“Assistere a questi siparietti ogni anno sulla Pace sta iniziando a diventare imbarazzante visto tutto il contorno”, scrive un utente su X. Altri sottolineano come il servizio pubblico non possa fingere che il contesto geopolitico non esista, soprattutto quando sullo stesso palco si lanciano messaggi di solidarietà e unità.
Il peso simbolico di Sanremo e la scelta della Rai
MI SONO SENTITO MALEEEEEE
UBALDO TI AMO 😭😭#Sanremo2026 pic.twitter.com/rC9GvBSXZw
— Jonathan✌🏻 (@jonathanzacconi) February 26, 2026
Il nodo, per molti osservatori, non riguarda solo Irina Shayk. Riguarda la Rai e il significato simbolico di Sanremo. Il Festival non è soltanto intrattenimento: è un evento identitario, che ogni anno rivendica di rappresentare l’Italia davanti al mondo.
Scegliere un volto internazionale è una strategia legittima. Ma quando quella scelta appare principalmente estetica, il rischio è che il messaggio venga percepito come superficiale. La conduzione non è una passerella: richiede ritmo, connessione con il pubblico, padronanza linguistica e capacità di interazione.
Glamour contro contenuto?
Irina Shayk ha portato fascino e visibilità globale all’Ariston. Tuttavia, la valanga di commenti sui social dimostra che il pubblico di Sanremo non si limita a guardare: giudica, interpreta, contesta.

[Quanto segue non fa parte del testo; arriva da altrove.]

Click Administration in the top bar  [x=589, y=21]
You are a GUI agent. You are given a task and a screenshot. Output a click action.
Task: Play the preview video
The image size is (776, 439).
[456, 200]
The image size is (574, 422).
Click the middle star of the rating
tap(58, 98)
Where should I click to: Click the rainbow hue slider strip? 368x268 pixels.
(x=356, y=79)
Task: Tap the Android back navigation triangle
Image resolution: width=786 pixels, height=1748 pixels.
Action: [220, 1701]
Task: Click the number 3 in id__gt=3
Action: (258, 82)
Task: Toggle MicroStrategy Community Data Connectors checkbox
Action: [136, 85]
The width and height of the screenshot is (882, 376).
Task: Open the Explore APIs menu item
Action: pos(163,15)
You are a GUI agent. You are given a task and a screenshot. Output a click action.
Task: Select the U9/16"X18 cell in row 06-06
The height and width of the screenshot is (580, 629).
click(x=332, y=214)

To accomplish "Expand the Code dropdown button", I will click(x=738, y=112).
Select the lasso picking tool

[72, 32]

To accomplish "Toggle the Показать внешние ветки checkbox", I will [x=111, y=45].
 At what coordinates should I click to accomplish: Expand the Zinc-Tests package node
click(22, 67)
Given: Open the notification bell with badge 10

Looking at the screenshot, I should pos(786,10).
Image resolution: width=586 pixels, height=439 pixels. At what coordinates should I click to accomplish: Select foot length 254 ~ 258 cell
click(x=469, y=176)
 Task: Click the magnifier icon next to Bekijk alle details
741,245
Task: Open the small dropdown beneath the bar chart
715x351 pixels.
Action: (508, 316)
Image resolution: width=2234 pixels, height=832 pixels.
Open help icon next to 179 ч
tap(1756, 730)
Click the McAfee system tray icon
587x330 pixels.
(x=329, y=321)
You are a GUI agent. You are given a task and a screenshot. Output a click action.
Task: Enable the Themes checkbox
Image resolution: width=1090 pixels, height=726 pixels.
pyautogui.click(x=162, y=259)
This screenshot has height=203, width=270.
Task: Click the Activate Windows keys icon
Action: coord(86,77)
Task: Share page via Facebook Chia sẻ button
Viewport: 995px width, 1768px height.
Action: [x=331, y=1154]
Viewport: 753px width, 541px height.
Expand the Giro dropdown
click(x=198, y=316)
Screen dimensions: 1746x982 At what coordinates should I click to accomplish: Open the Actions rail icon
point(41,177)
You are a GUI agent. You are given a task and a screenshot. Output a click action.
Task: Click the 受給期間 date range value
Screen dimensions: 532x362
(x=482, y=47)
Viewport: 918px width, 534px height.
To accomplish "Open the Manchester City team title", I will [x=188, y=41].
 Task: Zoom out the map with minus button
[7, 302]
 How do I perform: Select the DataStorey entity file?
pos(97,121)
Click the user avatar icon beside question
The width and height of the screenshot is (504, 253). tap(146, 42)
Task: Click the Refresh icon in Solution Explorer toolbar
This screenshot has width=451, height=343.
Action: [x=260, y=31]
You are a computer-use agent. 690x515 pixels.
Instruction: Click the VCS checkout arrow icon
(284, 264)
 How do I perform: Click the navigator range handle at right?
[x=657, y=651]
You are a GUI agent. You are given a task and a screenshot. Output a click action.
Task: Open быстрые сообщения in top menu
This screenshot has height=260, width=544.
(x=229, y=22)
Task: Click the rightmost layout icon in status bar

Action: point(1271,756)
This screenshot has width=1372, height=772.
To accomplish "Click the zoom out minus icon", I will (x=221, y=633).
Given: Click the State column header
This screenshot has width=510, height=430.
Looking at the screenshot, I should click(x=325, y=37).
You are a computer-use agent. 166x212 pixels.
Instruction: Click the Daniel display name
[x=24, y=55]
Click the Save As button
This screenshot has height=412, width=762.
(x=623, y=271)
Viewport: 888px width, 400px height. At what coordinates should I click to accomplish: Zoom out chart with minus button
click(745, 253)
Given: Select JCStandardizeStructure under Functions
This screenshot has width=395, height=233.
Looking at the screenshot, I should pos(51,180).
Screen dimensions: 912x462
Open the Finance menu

La polemica non è solo sull’inglese o sull’outfit. È sulla coerenza tra forma e sostanza. È sulla percezione di un Festival che, tra glamour e messaggi impegnati, deve continuamente bilanciare immagine e contenuto.
E mentre l’hashtag continua a macinare reazioni, il caso Shayk diventa l’ennesimo capitolo di un Sanremo che, ancora una volta, riesce a trasformare ogni dettaglio in un caso nazionale.